• _Work to complete_
Nothing but the lines from the one showing "Запасные части GEZE (345, 866)" through the final line of the data below belongs in the answer, duplicated exactly and without pictures.

• _Listed records_
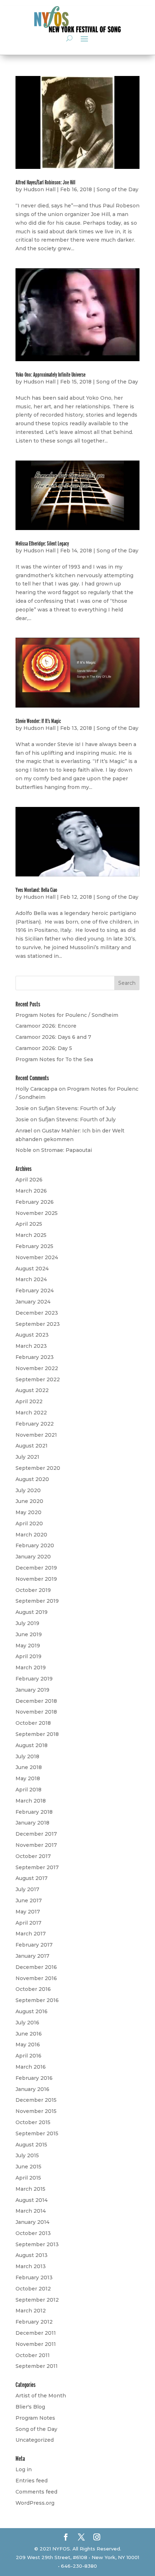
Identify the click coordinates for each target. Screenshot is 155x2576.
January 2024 (32, 1301)
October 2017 (33, 1856)
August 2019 (31, 1612)
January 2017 (32, 1956)
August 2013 (31, 2255)
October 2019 (33, 1590)
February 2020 (34, 1545)
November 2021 (36, 1435)
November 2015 (36, 2111)
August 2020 (32, 1479)
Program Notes (35, 2418)
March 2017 (30, 1933)
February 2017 (34, 1945)
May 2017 (27, 1911)
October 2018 (33, 1723)
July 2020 (28, 1490)
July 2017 (27, 1889)
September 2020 (37, 1468)
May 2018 (27, 1778)
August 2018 (31, 1745)
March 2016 (30, 2067)
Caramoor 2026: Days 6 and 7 (53, 1037)
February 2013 (34, 2277)
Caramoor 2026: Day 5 (43, 1048)
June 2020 (29, 1501)
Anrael (23, 1130)
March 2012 (30, 2310)
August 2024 (32, 1268)
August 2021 (31, 1445)
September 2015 (36, 2133)
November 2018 (36, 1712)
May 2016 (27, 2044)
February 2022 (34, 1424)
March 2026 (31, 1191)
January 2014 (32, 2222)
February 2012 (34, 2322)
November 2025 (36, 1213)
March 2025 (30, 1235)
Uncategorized (34, 2440)
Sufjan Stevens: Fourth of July (77, 1108)
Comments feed (36, 2492)
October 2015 (32, 2122)
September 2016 (37, 2000)
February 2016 (34, 2078)
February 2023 (34, 1357)
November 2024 (36, 1257)
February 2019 (34, 1678)
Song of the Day (117, 189)
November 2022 (36, 1368)
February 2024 (34, 1290)
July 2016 (27, 2022)
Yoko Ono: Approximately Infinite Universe (50, 374)
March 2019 (30, 1667)
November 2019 (36, 1579)
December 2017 (36, 1834)
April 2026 (29, 1179)
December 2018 (36, 1701)
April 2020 (29, 1523)
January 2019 (32, 1690)
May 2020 (28, 1512)
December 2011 (35, 2333)
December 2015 (36, 2100)
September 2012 (37, 2300)
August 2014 (31, 2200)
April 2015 (28, 2178)
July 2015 (27, 2155)
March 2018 (30, 1801)
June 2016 (28, 2033)
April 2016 (28, 2055)
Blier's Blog (30, 2407)
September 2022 (37, 1379)
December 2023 (36, 1313)
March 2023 (31, 1346)
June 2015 (28, 2166)
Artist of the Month (40, 2395)
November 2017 (36, 1845)
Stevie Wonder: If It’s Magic (38, 721)
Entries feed (31, 2480)
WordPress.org (34, 2503)
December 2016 (36, 1967)
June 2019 (28, 1634)
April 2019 (28, 1656)
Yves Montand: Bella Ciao (36, 890)
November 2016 (36, 1978)
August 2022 (32, 1390)
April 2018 (28, 1789)
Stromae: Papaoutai (66, 1150)
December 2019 (36, 1568)
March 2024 (31, 1279)
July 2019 (27, 1623)
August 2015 (31, 2144)
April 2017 (28, 1923)
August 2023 (32, 1335)
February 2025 (34, 1246)
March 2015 (30, 2189)
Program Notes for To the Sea (54, 1059)
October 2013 (33, 2233)
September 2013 (37, 2244)
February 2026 (34, 1202)
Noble (23, 1150)
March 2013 (30, 2266)
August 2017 (31, 1878)
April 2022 (29, 1401)
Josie (22, 1108)
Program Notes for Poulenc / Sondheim (66, 1015)
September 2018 (37, 1734)
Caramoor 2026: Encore (45, 1026)
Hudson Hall (39, 189)
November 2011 (35, 2344)
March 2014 (30, 2211)
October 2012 (33, 2288)
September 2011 (36, 2366)
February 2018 (34, 1812)
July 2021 (27, 1457)
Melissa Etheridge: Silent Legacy (42, 543)
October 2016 (33, 1989)
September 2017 (37, 1867)
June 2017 (28, 1900)
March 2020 (31, 1534)
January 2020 (33, 1556)
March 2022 (31, 1412)
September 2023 (37, 1324)
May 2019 (27, 1645)
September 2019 (37, 1601)
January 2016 (32, 2089)
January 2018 (32, 1822)
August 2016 (31, 2011)
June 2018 (28, 1767)
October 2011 (32, 2355)
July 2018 (27, 1756)
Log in (23, 2469)
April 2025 (28, 1224)
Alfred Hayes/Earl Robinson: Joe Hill (45, 182)
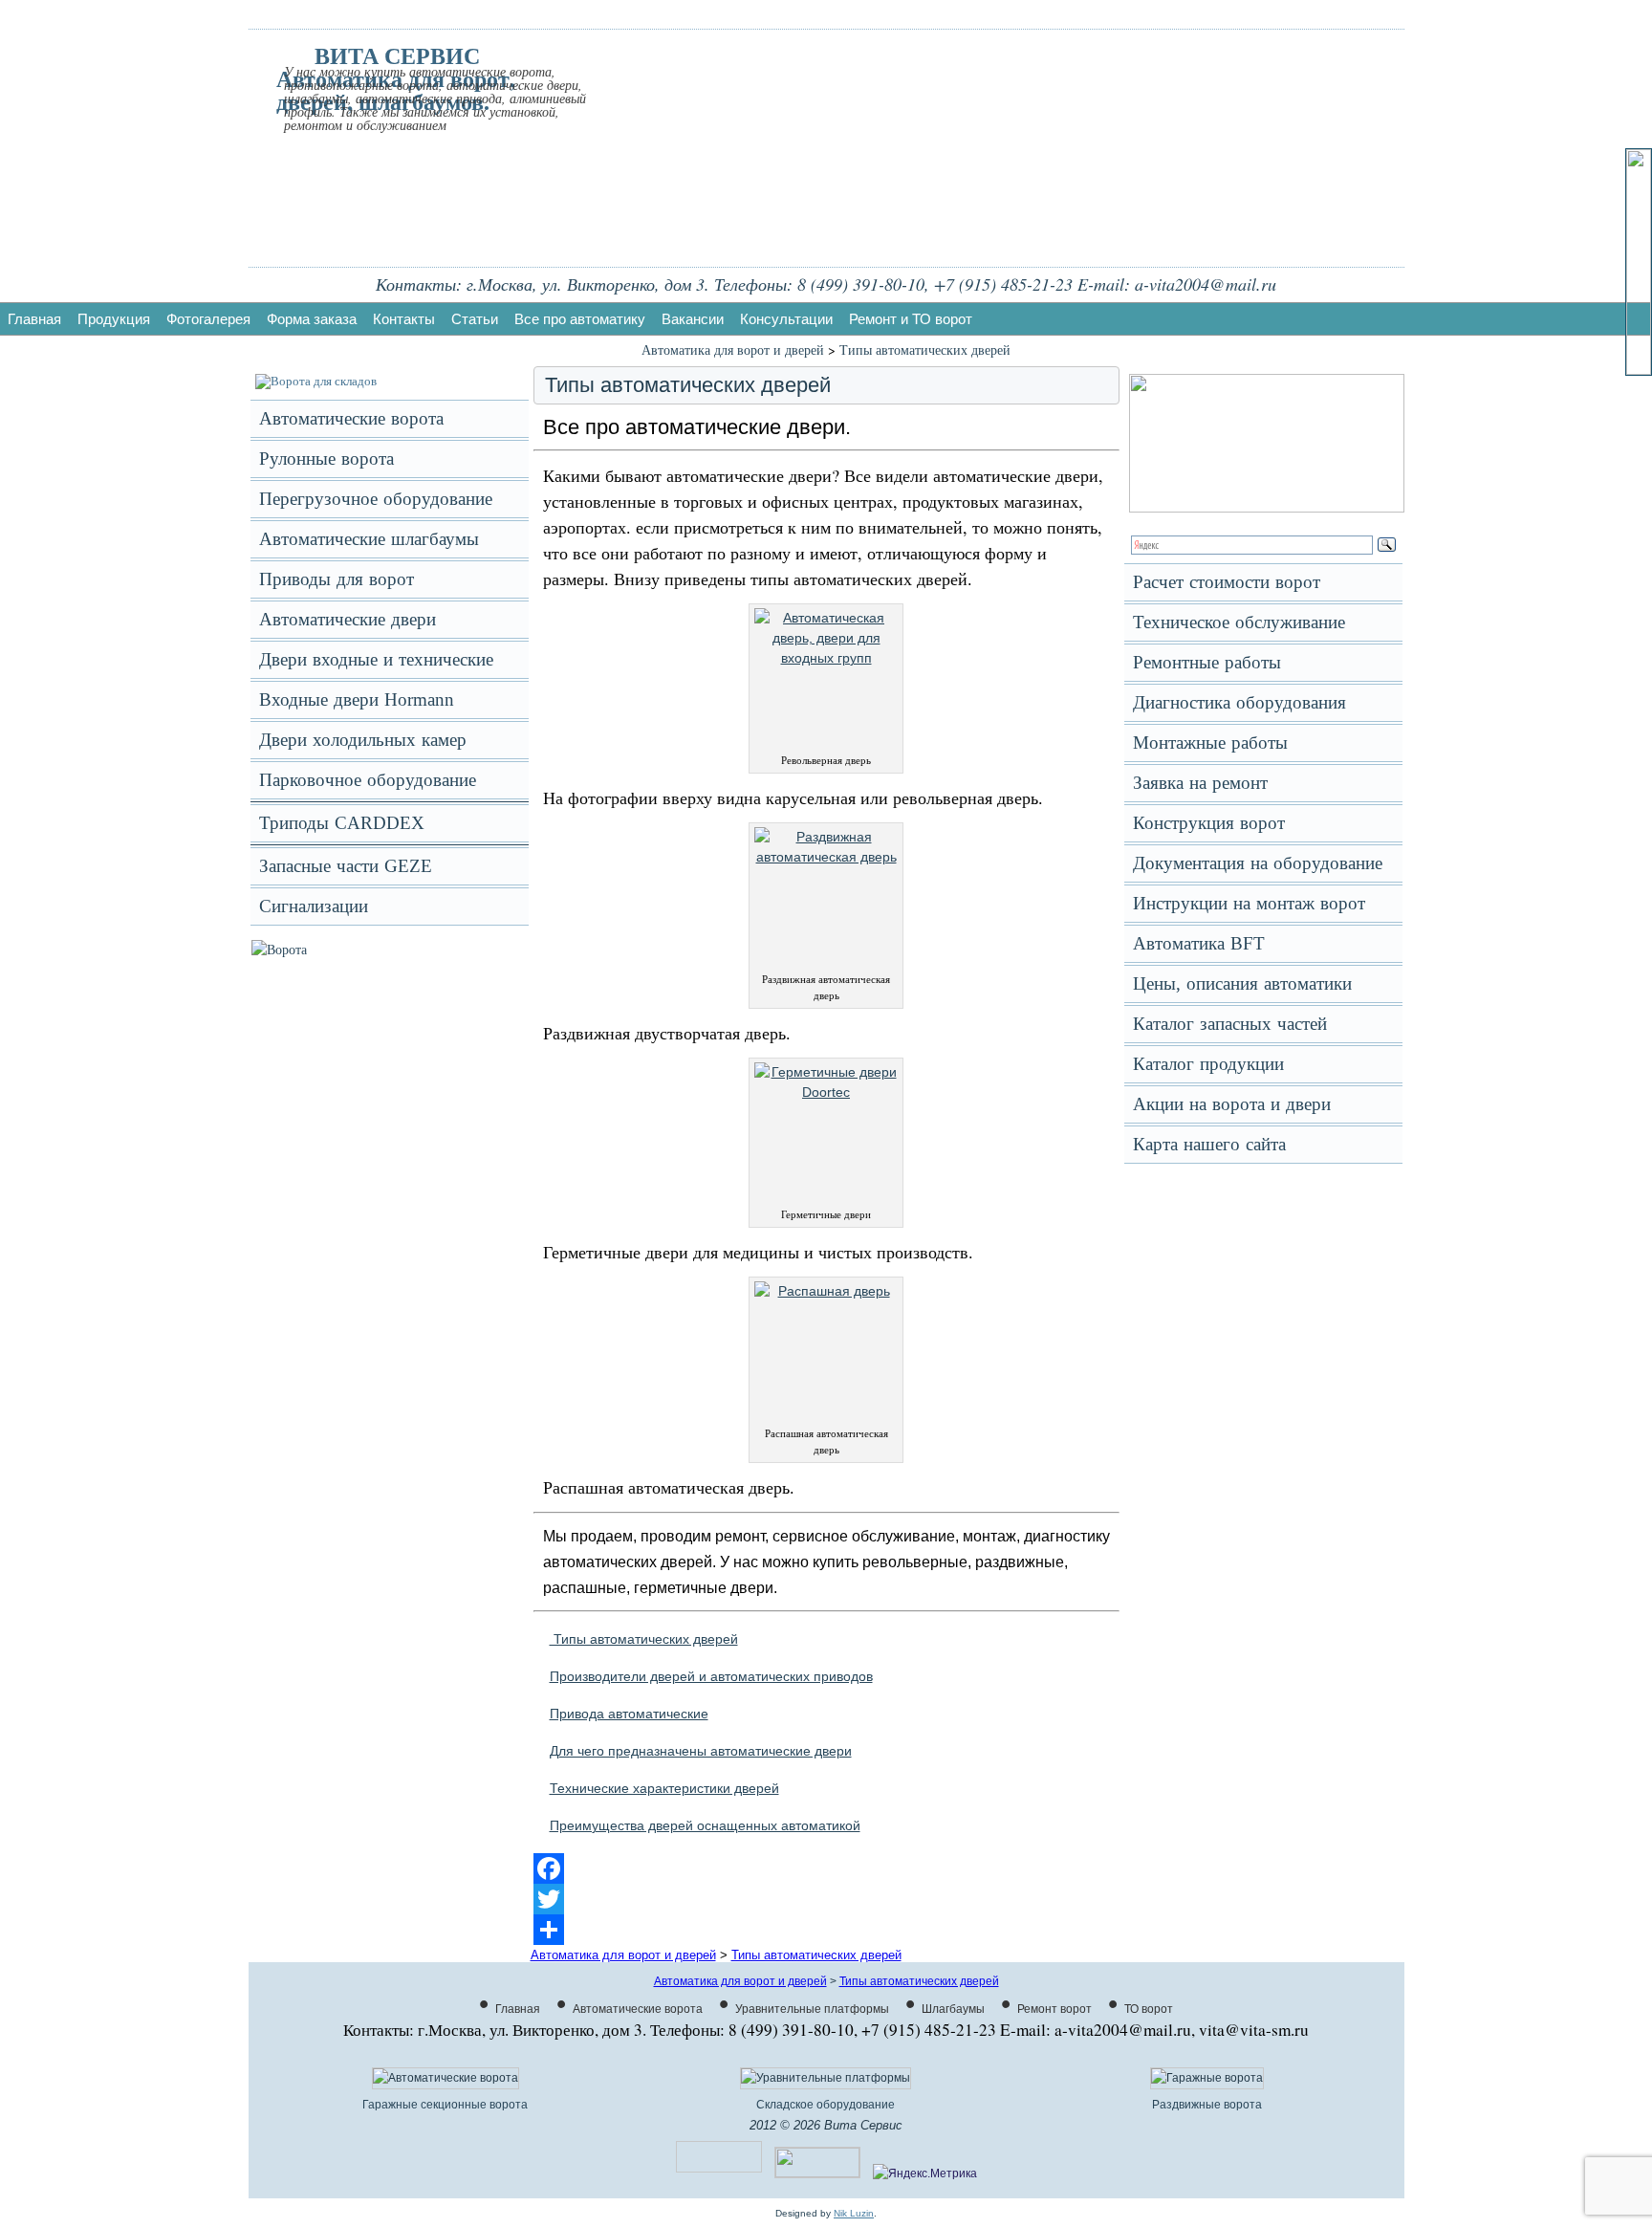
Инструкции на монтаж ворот (1249, 903)
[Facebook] (826, 1868)
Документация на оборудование (1257, 863)
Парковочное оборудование (367, 780)
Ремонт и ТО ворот (910, 319)
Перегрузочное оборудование (375, 499)
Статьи (474, 319)
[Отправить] (826, 1929)
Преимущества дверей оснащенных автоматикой (705, 1825)
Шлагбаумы (953, 2009)
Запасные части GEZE (345, 866)
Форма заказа (312, 319)
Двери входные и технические (376, 659)
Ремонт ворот (1054, 2009)
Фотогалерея (208, 319)
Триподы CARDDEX (341, 823)
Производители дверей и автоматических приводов (711, 1676)
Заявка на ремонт (1200, 783)
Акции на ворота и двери (1232, 1104)
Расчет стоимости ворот (1226, 582)
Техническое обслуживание (1239, 622)
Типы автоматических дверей (925, 349)
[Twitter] (826, 1899)
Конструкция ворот (1209, 823)
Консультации (786, 319)
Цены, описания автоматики (1242, 983)
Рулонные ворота (326, 458)
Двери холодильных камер (363, 740)
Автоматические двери (347, 619)
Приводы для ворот (336, 579)
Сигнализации (313, 906)
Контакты (404, 319)
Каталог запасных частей (1230, 1024)
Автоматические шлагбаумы (369, 539)
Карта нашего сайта (1209, 1144)
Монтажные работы (1210, 742)
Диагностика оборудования (1239, 702)
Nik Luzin (854, 2213)
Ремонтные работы (1207, 662)
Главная (34, 319)
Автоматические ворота (351, 418)
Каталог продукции (1208, 1064)
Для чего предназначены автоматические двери (701, 1750)
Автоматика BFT (1199, 943)
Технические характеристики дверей (664, 1788)
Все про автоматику (579, 319)
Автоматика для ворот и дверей (732, 349)
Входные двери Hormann (356, 699)
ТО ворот (1148, 2009)
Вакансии (693, 319)
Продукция (113, 319)
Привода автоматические (629, 1713)
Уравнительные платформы (812, 2009)
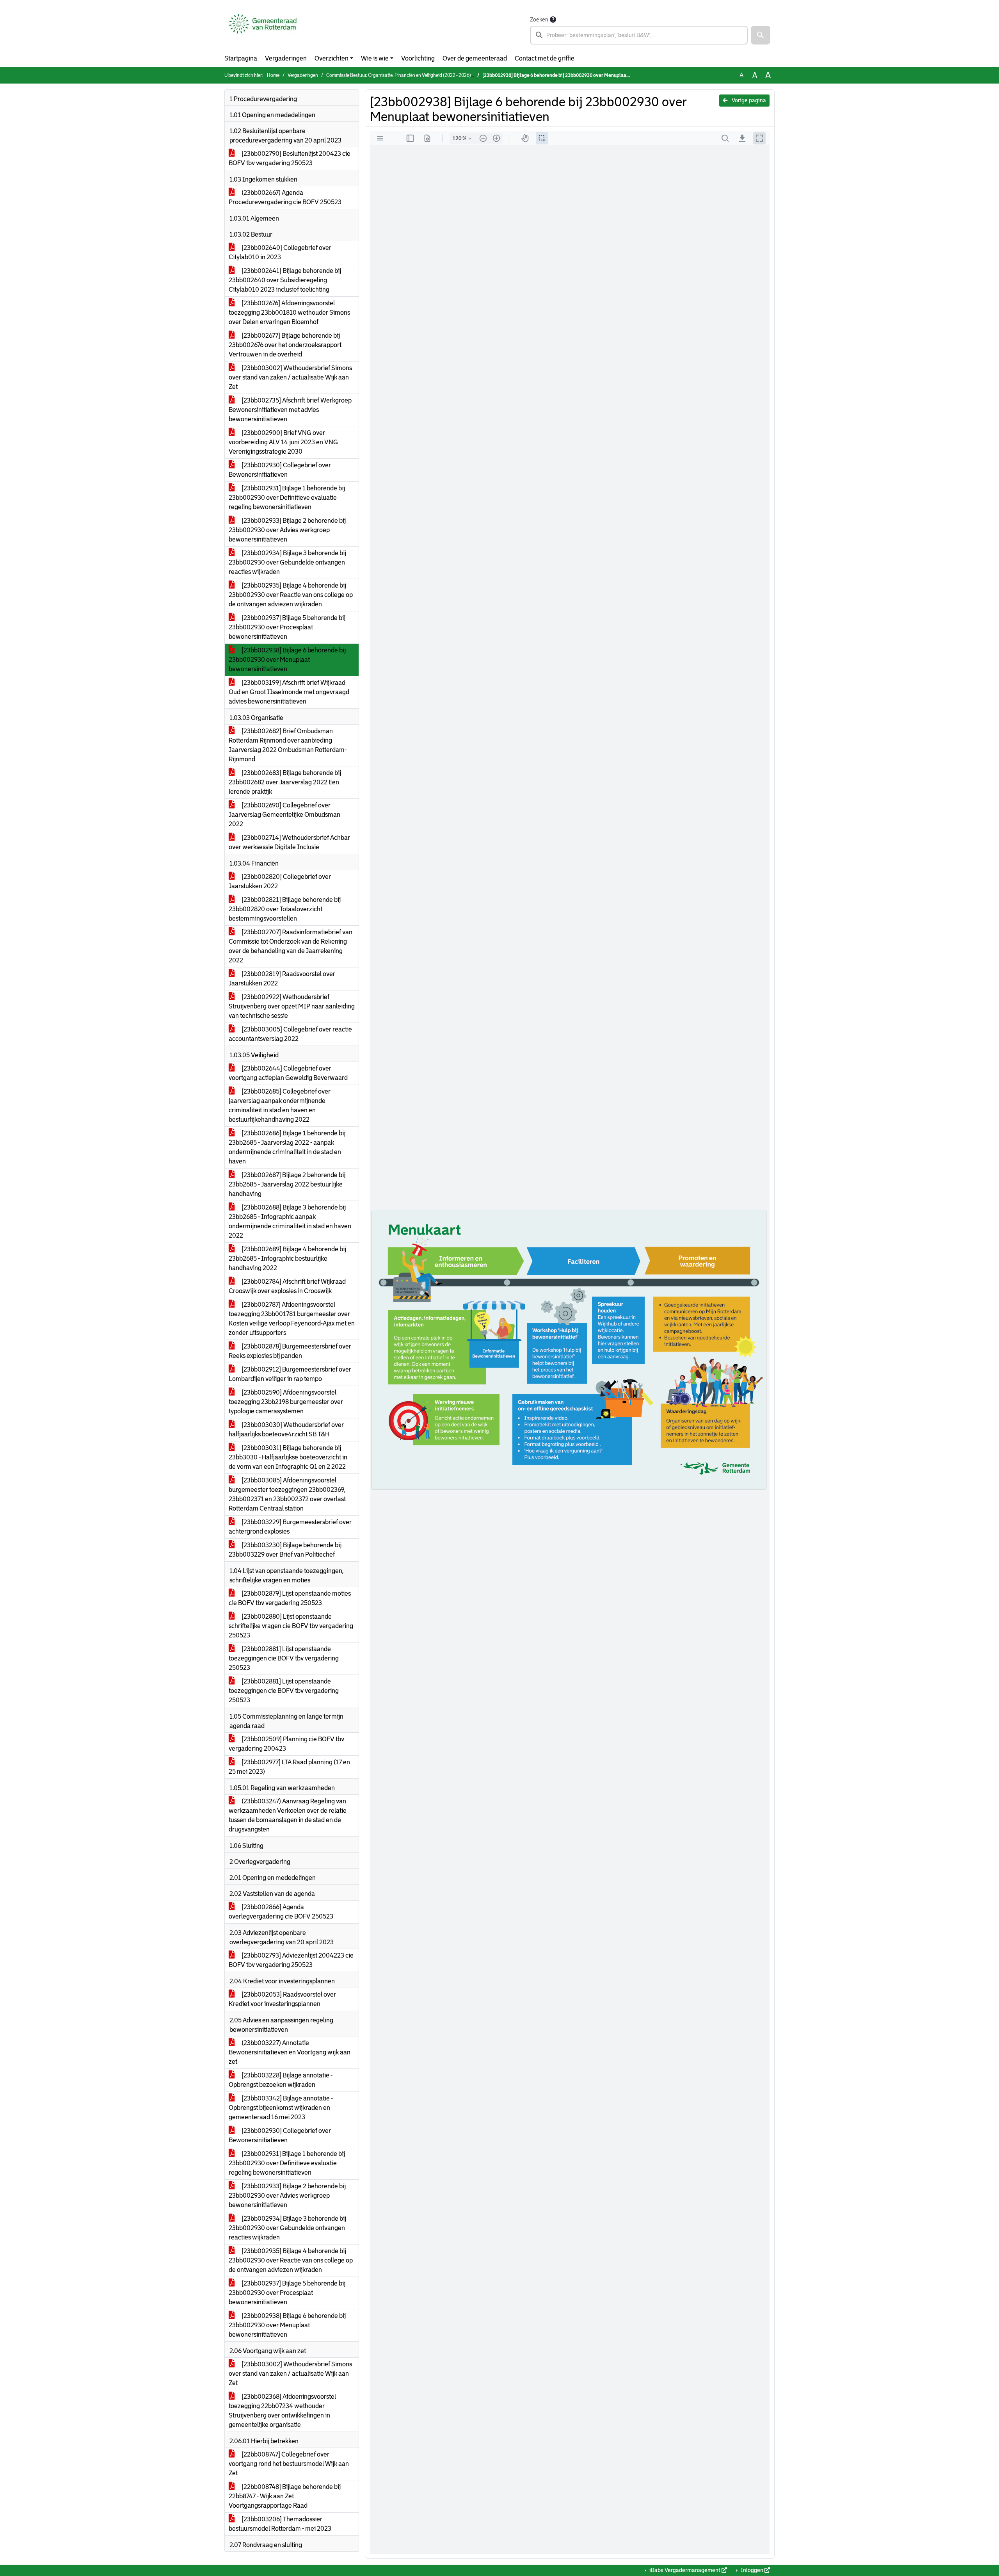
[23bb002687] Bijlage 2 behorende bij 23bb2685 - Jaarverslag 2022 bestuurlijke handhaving (287, 1184)
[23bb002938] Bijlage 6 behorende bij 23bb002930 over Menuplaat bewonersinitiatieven (287, 659)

• _Response area_
Запасные части GEZE (345, 866)
Форма заказа (312, 319)
Двери входные и технические (376, 659)
Ремонт ворот (1054, 2009)
Фотогалерея (208, 319)
Триподы CARDDEX (341, 823)
Производители дверей и автоматических приводов (711, 1676)
Заявка на ремонт (1200, 783)
Акции на ворота и двери (1232, 1104)
Расчет стоимости ворот (1226, 582)
Техническое обслуживание (1239, 622)
Типы автоматических дверей (925, 349)
[Twitter] (826, 1899)
Конструкция ворот (1209, 823)
Консультации (786, 319)
Цены, описания автоматики (1242, 983)
Рулонные ворота (326, 458)
Двери холодильных камер (363, 740)
Автоматические двери (347, 619)
Приводы для ворот (336, 579)
Сигнализации (313, 906)
Контакты (404, 319)
Каталог запасных частей (1230, 1024)
Автоматические шлагбаумы (369, 539)
Карта нашего сайта (1209, 1144)
Монтажные работы (1210, 742)
Диагностика оборудования (1239, 702)
Nik Luzin (854, 2213)
Ремонтные работы (1207, 662)
Главная (34, 319)
Автоматические ворота (351, 418)
Каталог продукции (1208, 1064)
Для чего предназначены автоматические двери (701, 1750)
Автоматика BFT (1199, 943)
Технические характеристики дверей (664, 1788)
Все про автоматику (579, 319)
Автоматика для ворот и дверей (732, 349)
Входные двери Hormann (356, 699)
ТО ворот (1148, 2009)
Вакансии (693, 319)
Продукция (113, 319)
Привода автоматические (629, 1713)
Уравнительные платформы (812, 2009)
[23bb002687] Bijlage 2 behorende bij 23bb2685 - Jaarverslag 2022 bestuurlijke handhaving (287, 1184)
[23bb002938] Bijlage 6 behorende bij 23bb002930 over Menuplaat bewonersinitiatieven (287, 659)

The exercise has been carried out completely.